Viacom 18, a step-down subsidiary of Reliance Industries will merge with Star India to form a ₹58,852 crore joint venture. Once the deal goes through, Reliance Industries will infuse another ₹11,500 crore of growth capital for a 16.34 percent stake, valuing the joint venture (JV) at ₹70,352 crore.

As of now, Reliance will effectively control the company with its 16.34 percent stake and Viacom 18’s 46.82 percent stake. Disney will own 36.84 percent of the JV. 

Bargaining power of customers, advertisers

The entity will have over 70 channels from Star India, 38 TV channels from Viacom 18 in eight languages and two large OTT platforms — Jio Cinema and Hotstar and two film studios owned by each of them. It will collectively control 75-80 percent of the Indian sports market.

In other words, the combined entity will have a lion’s share of the media and entertainment industry. This is slightly negative for advertisers as the bargaining power of the merged entity will be higher.

Its huge customer base across various genres could lead to a market share loss for smaller players and the possibility of shutting down. Subscription fees in both digital and linear TV may increase due to the entity’s huge market share, leaving customers with very few alternatives.

Will there be a near monopoly in sports broadcasting?

Before the merger, the companies engaged in fierce competition for cricket streaming rights. In 2022, Reliance-backed Jio Cinema clinched these rights. Once it did, it announced the free streaming of the Indian Premier League (IPL). As a result, Indian customers started fleeing Disney’s platform, and it lost more than 11.5 million Indian subscribers, a loss that is big enough for any company to bear.

In March 2023, Warner Bros moved its content including shows like The Game of Thrones and Succession to Jio Cinema. Soon, Disney started merger talks with Reliance.

The combined entity would have exclusive digital and broadcast rights to some of the key sporting events including the next four years of the IPL, flagship ICC events, domestic Indian cricket, the Pro Kabaddi League, the FIFA World Cup, Premier League, and Wimbledon. The entity is expected to command a market share of anywhere between 75-80 percent.

A single 10-second slot for advertisement during a cricket match can cost companies as much as ₹24 lakh. A comparable slot during a football match is around ₹2.4 lakh. This could bring in significant revenue for the joint venture.

In Closing

India has a $28 billion media and entertainment sector. The joint venture will compete with Sony, Zee Entertainment, Amazon Prime Videos and Netflix.

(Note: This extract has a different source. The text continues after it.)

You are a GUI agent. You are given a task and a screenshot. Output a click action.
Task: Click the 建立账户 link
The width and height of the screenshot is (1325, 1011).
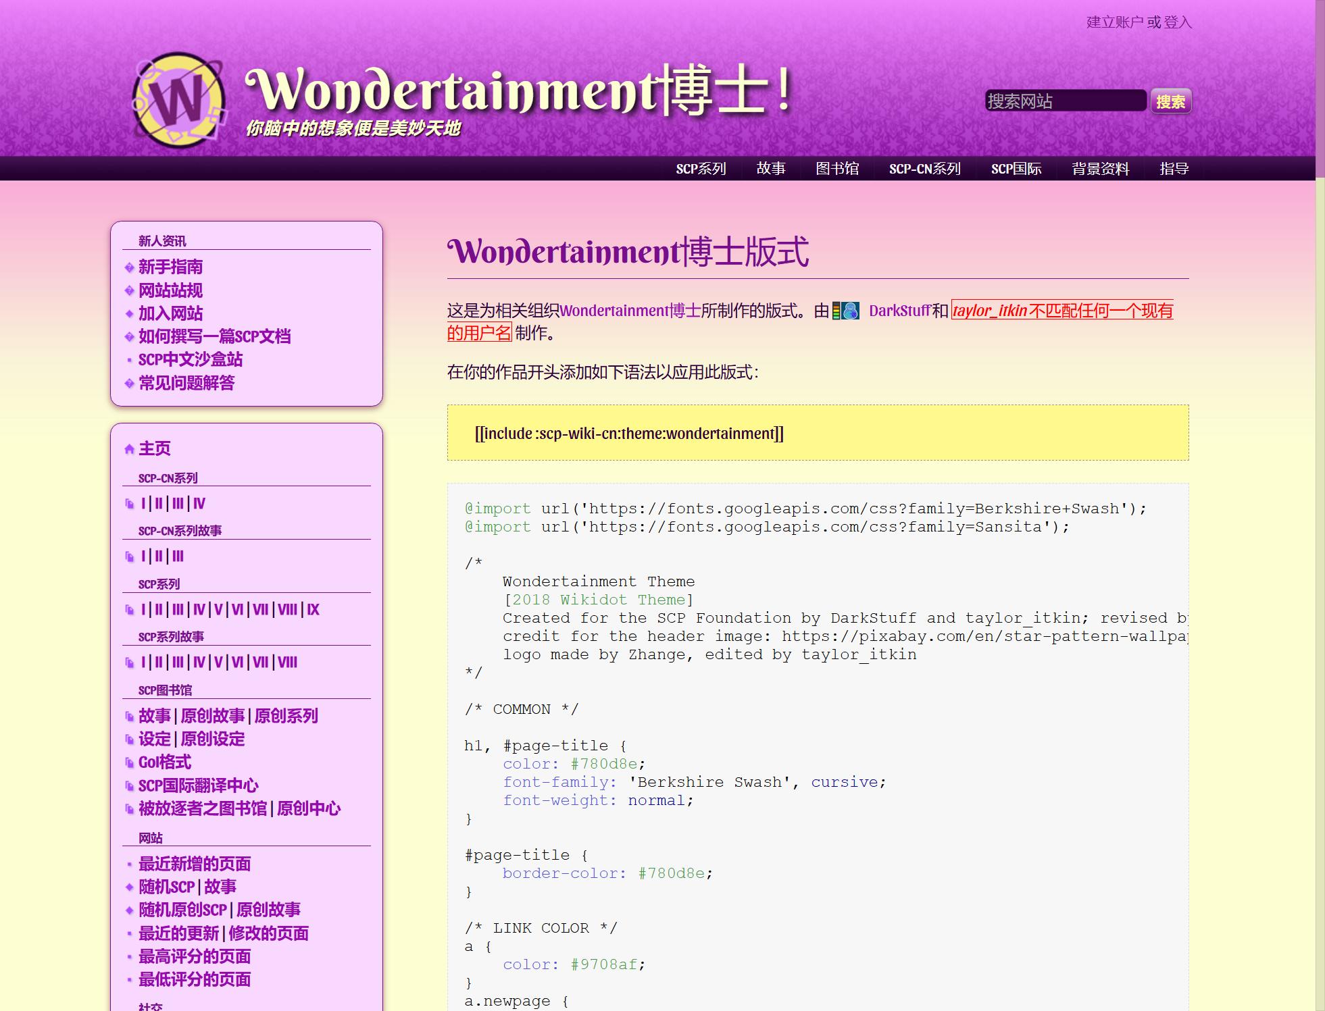[1116, 22]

The joint venture is subject to regulatory approvals, including the CCI’s approval. With such a huge market share, the CCI might take a while to evaluate the joint venture. In fact, the entity might be asked to divest or shut a few channels in the interest of consumers and the market. The transaction is expected to be completed in 2025, and it aims to reshape the Indian media and entertainment industry.